### Data lines
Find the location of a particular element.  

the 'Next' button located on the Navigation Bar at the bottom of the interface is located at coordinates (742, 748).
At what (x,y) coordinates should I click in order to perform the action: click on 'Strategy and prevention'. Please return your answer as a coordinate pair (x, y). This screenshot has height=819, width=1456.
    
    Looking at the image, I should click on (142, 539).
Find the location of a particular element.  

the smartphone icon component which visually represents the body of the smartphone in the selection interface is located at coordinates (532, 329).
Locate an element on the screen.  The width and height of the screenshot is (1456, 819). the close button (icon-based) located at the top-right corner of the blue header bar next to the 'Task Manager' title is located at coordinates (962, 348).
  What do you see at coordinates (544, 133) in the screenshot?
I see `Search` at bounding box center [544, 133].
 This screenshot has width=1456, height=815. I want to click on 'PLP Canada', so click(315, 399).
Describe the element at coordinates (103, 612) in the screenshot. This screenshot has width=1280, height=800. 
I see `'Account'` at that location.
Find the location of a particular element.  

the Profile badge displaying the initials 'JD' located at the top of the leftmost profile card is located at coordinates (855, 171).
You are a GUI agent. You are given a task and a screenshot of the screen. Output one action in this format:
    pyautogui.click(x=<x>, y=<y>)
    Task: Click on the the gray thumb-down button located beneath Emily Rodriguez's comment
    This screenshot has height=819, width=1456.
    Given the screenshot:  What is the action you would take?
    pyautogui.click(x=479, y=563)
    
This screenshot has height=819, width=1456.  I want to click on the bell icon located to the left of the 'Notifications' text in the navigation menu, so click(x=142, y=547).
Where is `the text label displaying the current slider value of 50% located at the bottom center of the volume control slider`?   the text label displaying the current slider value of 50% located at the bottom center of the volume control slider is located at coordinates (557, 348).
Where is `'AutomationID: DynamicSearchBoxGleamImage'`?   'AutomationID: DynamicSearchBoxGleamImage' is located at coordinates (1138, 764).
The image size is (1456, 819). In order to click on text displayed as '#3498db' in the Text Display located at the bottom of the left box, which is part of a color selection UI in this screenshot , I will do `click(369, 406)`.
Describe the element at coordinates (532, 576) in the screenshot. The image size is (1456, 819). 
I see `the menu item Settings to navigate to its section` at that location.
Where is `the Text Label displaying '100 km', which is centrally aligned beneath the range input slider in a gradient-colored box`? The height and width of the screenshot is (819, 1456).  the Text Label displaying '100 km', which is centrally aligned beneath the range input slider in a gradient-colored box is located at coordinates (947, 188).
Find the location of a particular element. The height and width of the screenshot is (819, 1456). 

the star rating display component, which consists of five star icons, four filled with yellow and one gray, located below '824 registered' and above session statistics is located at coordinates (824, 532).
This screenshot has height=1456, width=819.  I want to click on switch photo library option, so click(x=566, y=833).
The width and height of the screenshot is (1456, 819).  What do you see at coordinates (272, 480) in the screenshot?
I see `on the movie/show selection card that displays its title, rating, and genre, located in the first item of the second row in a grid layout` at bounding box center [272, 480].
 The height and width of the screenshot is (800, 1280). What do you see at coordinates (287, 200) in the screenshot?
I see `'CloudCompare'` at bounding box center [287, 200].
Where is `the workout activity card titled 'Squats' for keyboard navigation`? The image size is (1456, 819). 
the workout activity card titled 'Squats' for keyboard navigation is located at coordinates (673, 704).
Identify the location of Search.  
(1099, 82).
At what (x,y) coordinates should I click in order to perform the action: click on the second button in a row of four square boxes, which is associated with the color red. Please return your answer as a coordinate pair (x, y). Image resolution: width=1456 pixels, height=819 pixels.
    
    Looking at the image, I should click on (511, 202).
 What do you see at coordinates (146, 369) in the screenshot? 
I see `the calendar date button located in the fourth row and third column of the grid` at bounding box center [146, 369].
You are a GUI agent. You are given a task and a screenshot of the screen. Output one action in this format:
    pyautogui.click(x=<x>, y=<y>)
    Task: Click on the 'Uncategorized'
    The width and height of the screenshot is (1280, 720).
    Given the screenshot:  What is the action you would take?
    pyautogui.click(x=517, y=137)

### What is being asked
Rewrite every entry above as a numbered list, leaving out blank lines.

### Correct response
1. Find the location of a particular element.  
2. the 'Next' button located on the Navigation Bar at the bottom of the interface is located at coordinates (742, 748).
3. At what (x,y) coordinates should I click in order to perform the action: click on 'Strategy and prevention'. Please return your answer as a coordinate pair (x, y). This screenshot has height=819, width=1456.
4.     Looking at the image, I should click on (142, 539).
5. Find the location of a particular element.  
6. the smartphone icon component which visually represents the body of the smartphone in the selection interface is located at coordinates (532, 329).
7. Locate an element on the screen.  The width and height of the screenshot is (1456, 819). the close button (icon-based) located at the top-right corner of the blue header bar next to the 'Task Manager' title is located at coordinates (962, 348).
8.   What do you see at coordinates (544, 133) in the screenshot?
9. I see `Search` at bounding box center [544, 133].
10.  This screenshot has width=1456, height=815. I want to click on 'PLP Canada', so click(315, 399).
11. Describe the element at coordinates (103, 612) in the screenshot. This screenshot has width=1280, height=800. 
12. I see `'Account'` at that location.
13. Find the location of a particular element.  
14. the Profile badge displaying the initials 'JD' located at the top of the leftmost profile card is located at coordinates (855, 171).
15. You are a GUI agent. You are given a task and a screenshot of the screen. Output one action in this format:
16.     pyautogui.click(x=<x>, y=<y>)
17.     Task: Click on the the gray thumb-down button located beneath Emily Rodriguez's comment
18.     This screenshot has height=819, width=1456.
19.     Given the screenshot:  What is the action you would take?
20.     pyautogui.click(x=479, y=563)
21. This screenshot has height=819, width=1456.  I want to click on the bell icon located to the left of the 'Notifications' text in the navigation menu, so click(x=142, y=547).
22. Where is `the text label displaying the current slider value of 50% located at the bottom center of the volume control slider`?   the text label displaying the current slider value of 50% located at the bottom center of the volume control slider is located at coordinates (557, 348).
23. Where is `'AutomationID: DynamicSearchBoxGleamImage'`?   'AutomationID: DynamicSearchBoxGleamImage' is located at coordinates (1138, 764).
24. The image size is (1456, 819). In order to click on text displayed as '#3498db' in the Text Display located at the bottom of the left box, which is part of a color selection UI in this screenshot , I will do `click(369, 406)`.
25. Describe the element at coordinates (532, 576) in the screenshot. The image size is (1456, 819). 
26. I see `the menu item Settings to navigate to its section` at that location.
27. Where is `the Text Label displaying '100 km', which is centrally aligned beneath the range input slider in a gradient-colored box`? The height and width of the screenshot is (819, 1456).  the Text Label displaying '100 km', which is centrally aligned beneath the range input slider in a gradient-colored box is located at coordinates (947, 188).
28. Find the location of a particular element. The height and width of the screenshot is (819, 1456). 
29. the star rating display component, which consists of five star icons, four filled with yellow and one gray, located below '824 registered' and above session statistics is located at coordinates (824, 532).
30. This screenshot has height=1456, width=819.  I want to click on switch photo library option, so click(x=566, y=833).
31. The width and height of the screenshot is (1456, 819).  What do you see at coordinates (272, 480) in the screenshot?
32. I see `on the movie/show selection card that displays its title, rating, and genre, located in the first item of the second row in a grid layout` at bounding box center [272, 480].
33.  The height and width of the screenshot is (800, 1280). What do you see at coordinates (287, 200) in the screenshot?
34. I see `'CloudCompare'` at bounding box center [287, 200].
35. Where is `the workout activity card titled 'Squats' for keyboard navigation`? The image size is (1456, 819). 
36. the workout activity card titled 'Squats' for keyboard navigation is located at coordinates (673, 704).
37. Identify the location of Search.  
38. (1099, 82).
39. At what (x,y) coordinates should I click in order to perform the action: click on the second button in a row of four square boxes, which is associated with the color red. Please return your answer as a coordinate pair (x, y). Image resolution: width=1456 pixels, height=819 pixels.
40.     Looking at the image, I should click on (511, 202).
41.  What do you see at coordinates (146, 369) in the screenshot? 
42. I see `the calendar date button located in the fourth row and third column of the grid` at bounding box center [146, 369].
43. You are a GUI agent. You are given a task and a screenshot of the screen. Output one action in this format:
44.     pyautogui.click(x=<x>, y=<y>)
45.     Task: Click on the 'Uncategorized'
46.     The width and height of the screenshot is (1280, 720).
47.     Given the screenshot:  What is the action you would take?
48.     pyautogui.click(x=517, y=137)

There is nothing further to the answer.